Eberhardt, Judge.
Claimant was employed by Advocate Press, a printing firm at Franklin Springs, on a full-time weekly basis from Monday through Friday at a wage of $100 per week as the supervisor of its finishing department, where he supervised three regular workers and other part-time help. He supervised the operation of the stitcher, folder and cutter, the packaging of the finished materials and sending them out, and did some of the work himself. The packaged materials were carried to the Post Office each afternoon just before five o’clock. Occasionally packages were delivered by claimant to the customer by company automobile.

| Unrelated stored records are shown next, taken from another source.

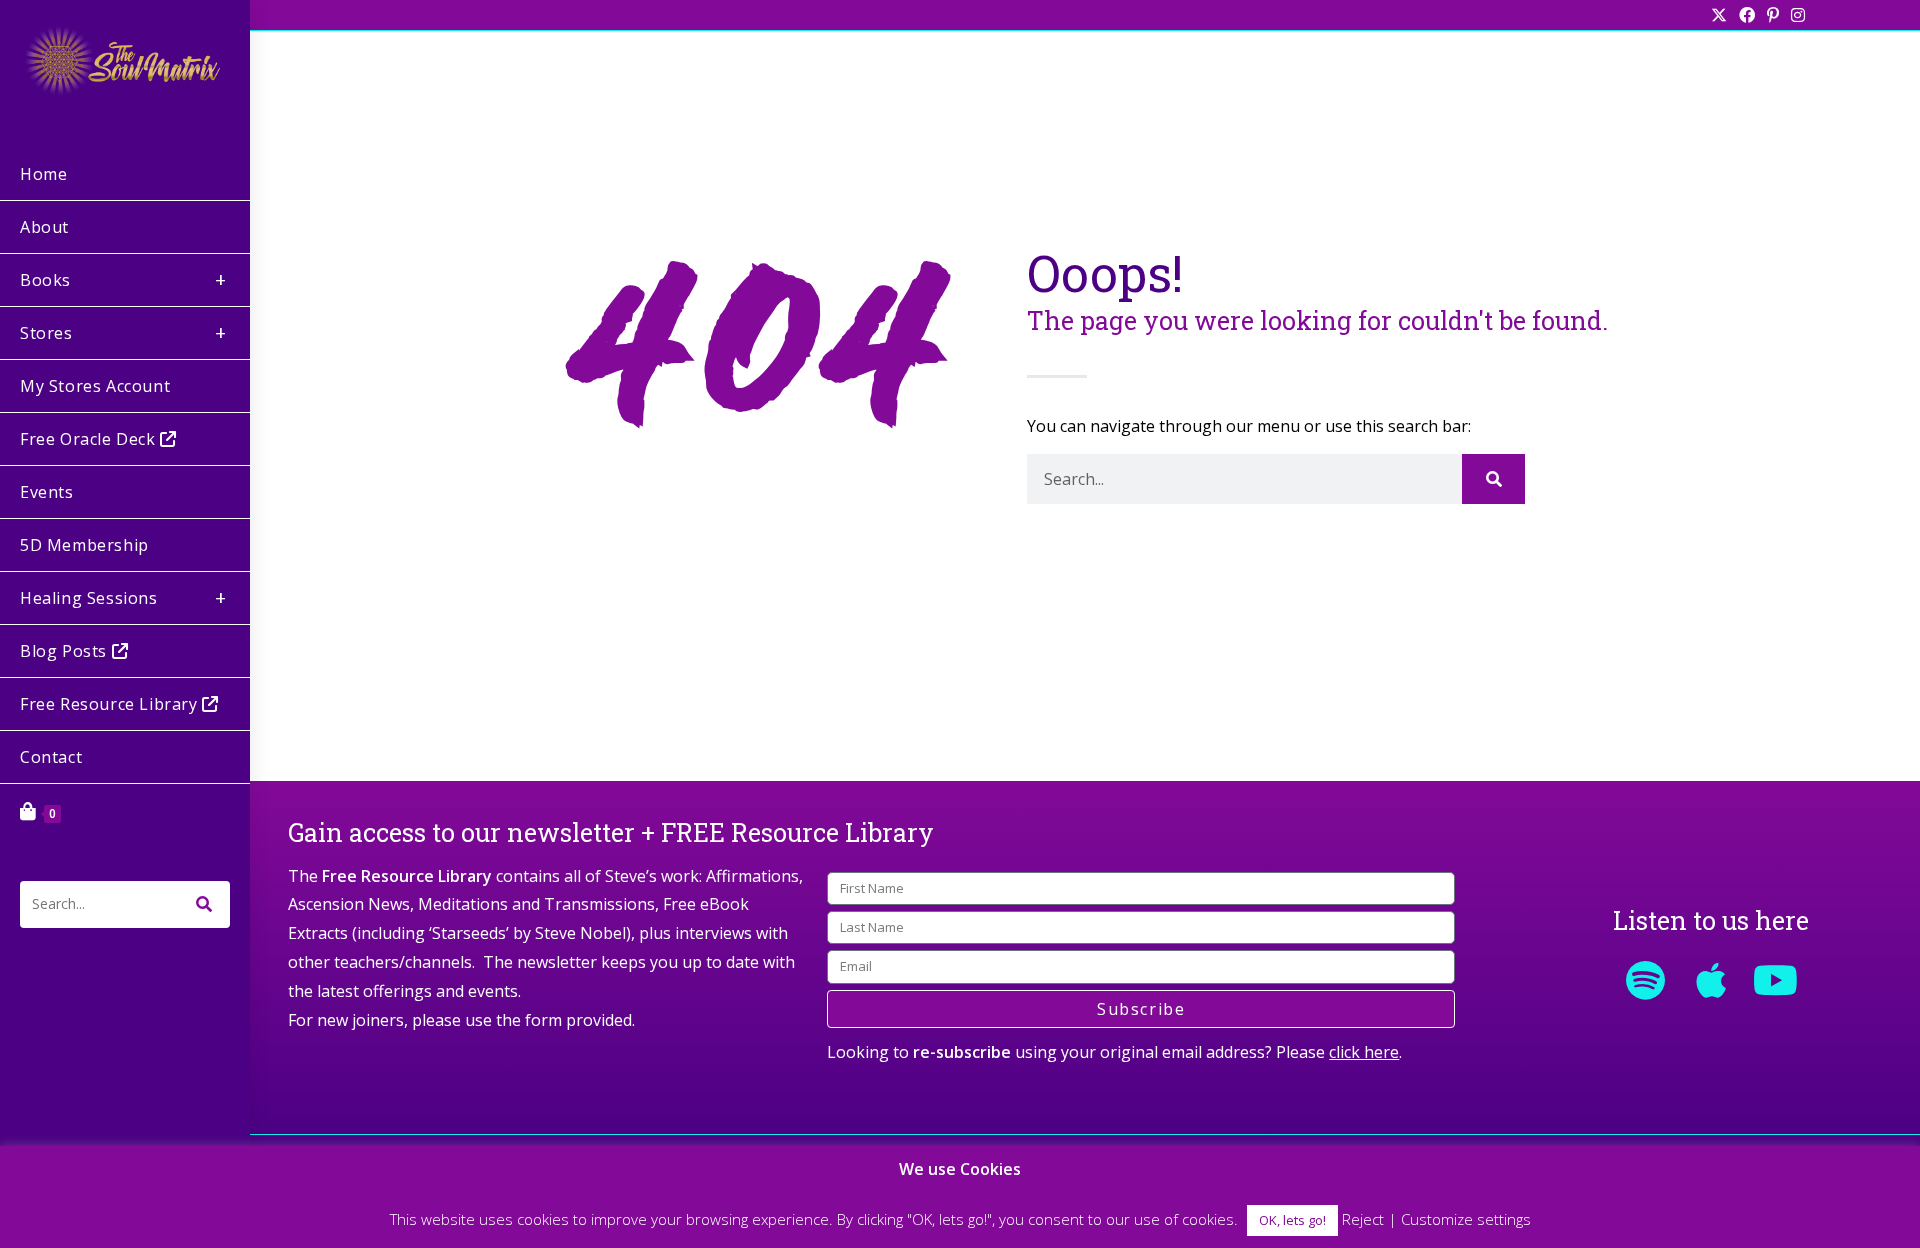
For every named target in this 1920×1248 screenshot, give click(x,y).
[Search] (1493, 479)
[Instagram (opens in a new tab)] (1795, 15)
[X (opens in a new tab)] (1719, 15)
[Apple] (1711, 980)
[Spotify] (1646, 980)
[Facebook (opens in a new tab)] (1747, 15)
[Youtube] (1776, 980)
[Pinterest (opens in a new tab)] (1773, 15)
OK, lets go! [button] (1292, 1220)
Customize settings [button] (1466, 1219)
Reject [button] (1363, 1219)
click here (1364, 1052)
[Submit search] (205, 904)
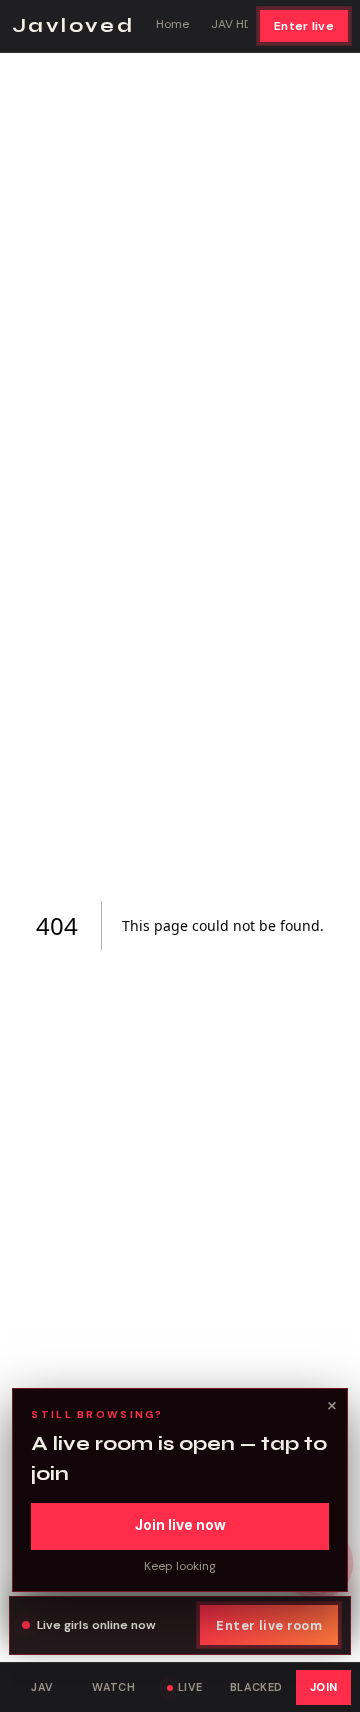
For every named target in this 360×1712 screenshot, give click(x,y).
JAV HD (231, 24)
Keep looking (180, 1566)
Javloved (73, 25)
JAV (42, 1687)
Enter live (304, 26)
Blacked (256, 1687)
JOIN (324, 1687)
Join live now (180, 1525)
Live (190, 1687)
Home (172, 24)
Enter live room (269, 1625)
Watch (113, 1687)
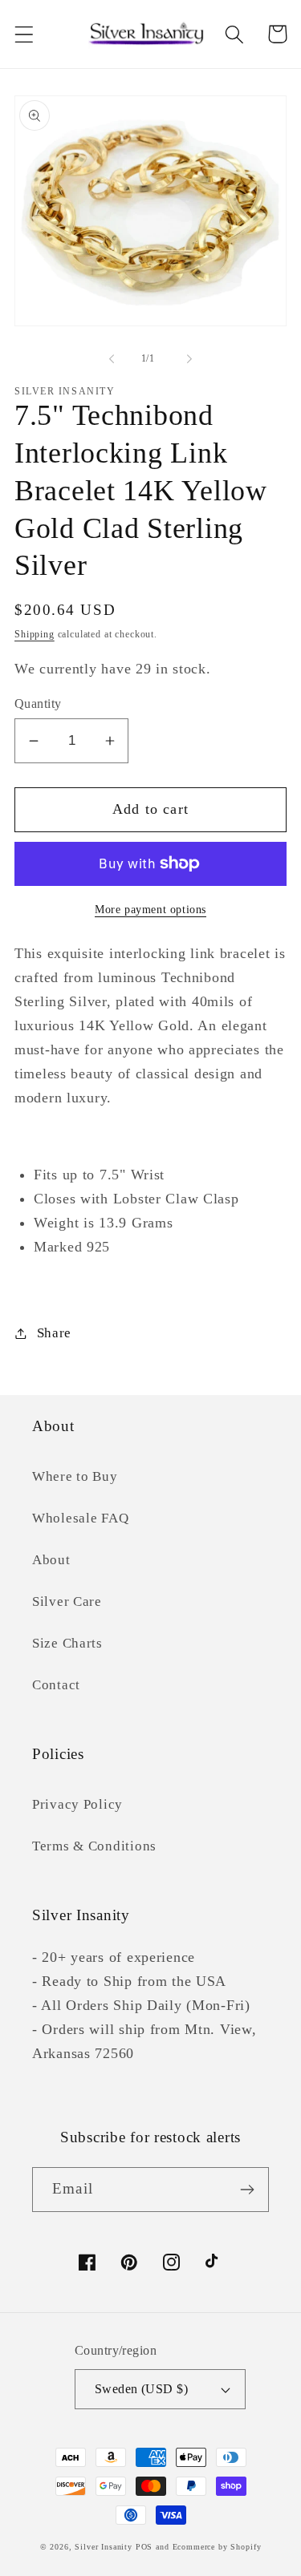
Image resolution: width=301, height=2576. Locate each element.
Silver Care (67, 1601)
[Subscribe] (247, 2189)
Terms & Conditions (94, 1846)
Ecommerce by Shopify (217, 2546)
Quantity (38, 703)
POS (144, 2546)
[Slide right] (189, 358)
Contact (56, 1684)
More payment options (150, 909)
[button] (24, 34)
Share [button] (54, 1333)
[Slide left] (111, 358)
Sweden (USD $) (142, 2389)
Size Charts (67, 1643)
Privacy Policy (77, 1804)
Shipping (34, 634)
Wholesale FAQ (80, 1518)
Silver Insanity (103, 2546)
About (51, 1559)
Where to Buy (75, 1476)
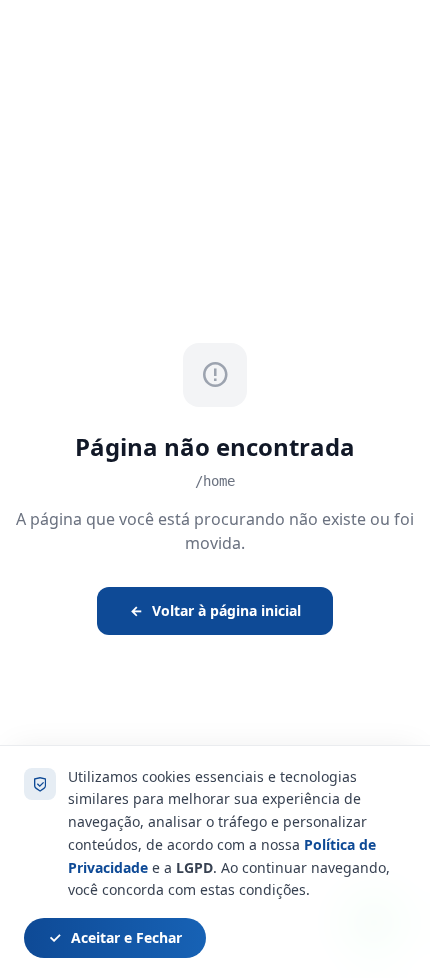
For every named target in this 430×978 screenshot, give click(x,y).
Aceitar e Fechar (126, 937)
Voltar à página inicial (226, 610)
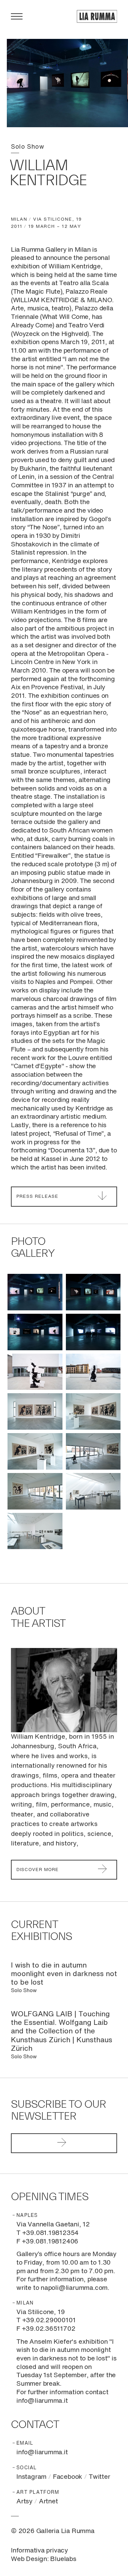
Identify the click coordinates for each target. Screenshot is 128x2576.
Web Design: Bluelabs (43, 2559)
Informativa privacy (39, 2550)
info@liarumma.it (42, 2452)
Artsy (24, 2501)
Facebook (67, 2477)
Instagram (31, 2477)
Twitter (99, 2477)
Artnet (48, 2501)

He also worked regularly but part-time, a portion of two days each week, for American Courier Corporation of Atlanta, earning an average weekly wage of $32.70, where his duties were the driving of an automobile on a regular route in Athens and vicinity to pick up business records and take them in to the company’s Atlanta office. These were sealed packages of checks and records, usually in envelopes but sometimes in larger packages.
While on the route for American Courier November 16, 1968, he dozed at the wheel and the car he was driving went into the ditch against an embankment, and he asserts that his back and arms were injured.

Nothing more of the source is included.